#### Goal of the exercise
Please print exactly the lines from the line containing "Screen dimensions: 1813x905" through the end of the data, no more, and keep pictures out of the copy.

*** Opening of Extracted information ***

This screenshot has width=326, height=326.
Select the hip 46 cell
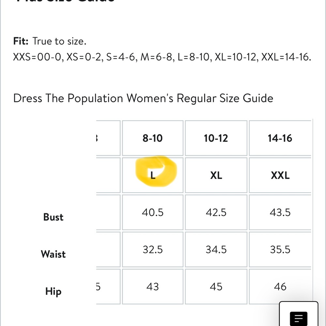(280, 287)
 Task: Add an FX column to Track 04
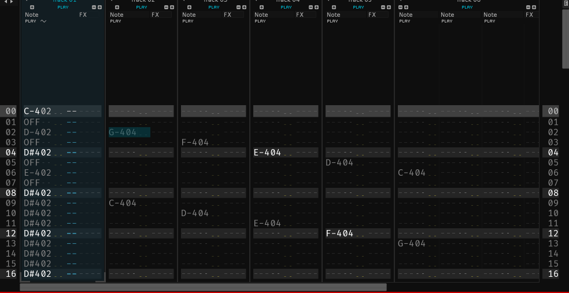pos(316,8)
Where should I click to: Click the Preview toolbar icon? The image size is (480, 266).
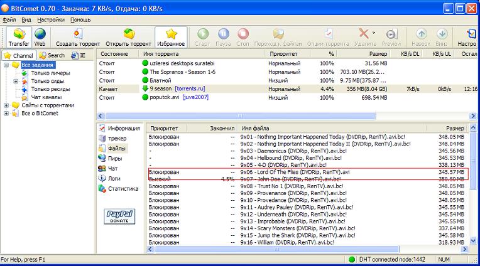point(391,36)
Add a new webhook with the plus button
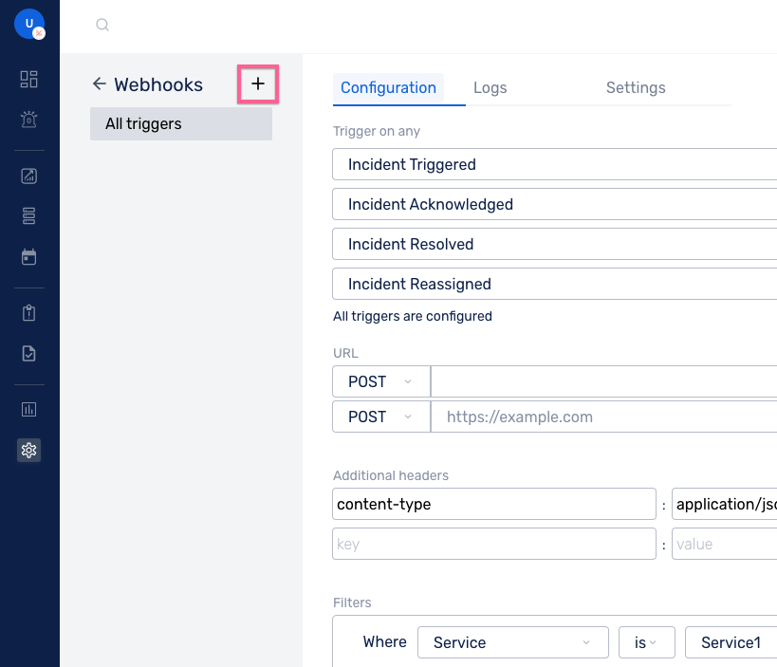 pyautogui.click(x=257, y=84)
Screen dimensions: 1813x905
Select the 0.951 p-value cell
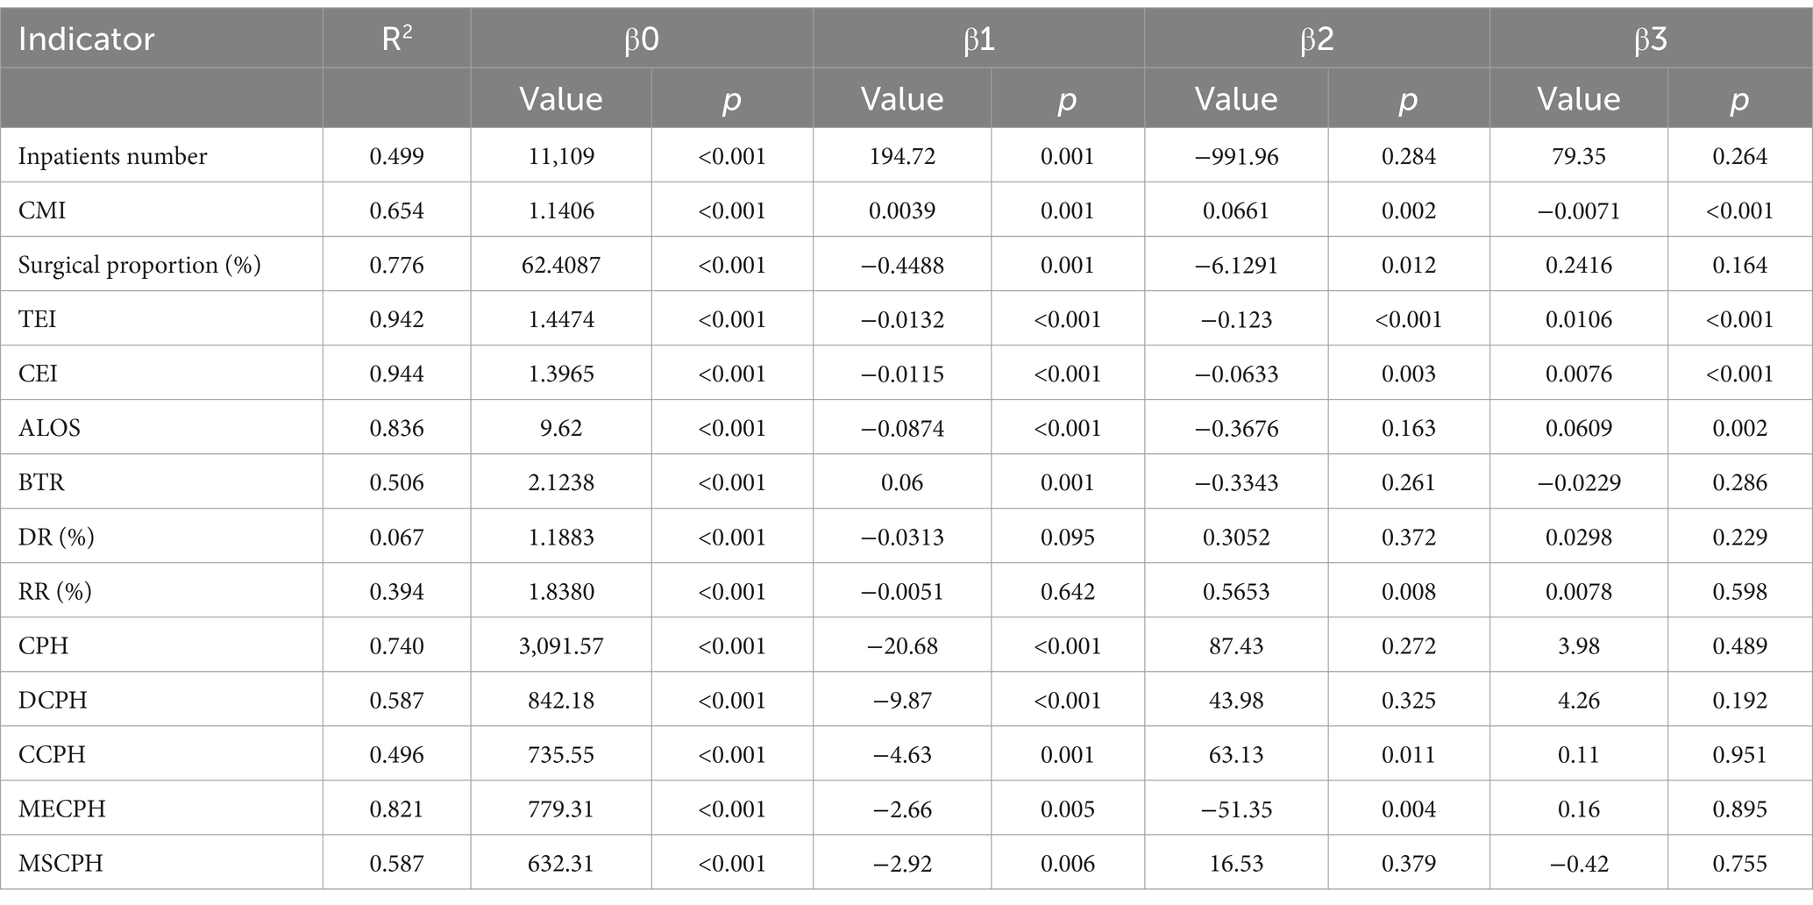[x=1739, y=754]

*** Close of Extracted information ***

#### Your solution
Screen dimensions: 1813x905
Select the 0.951 p-value cell
[x=1739, y=754]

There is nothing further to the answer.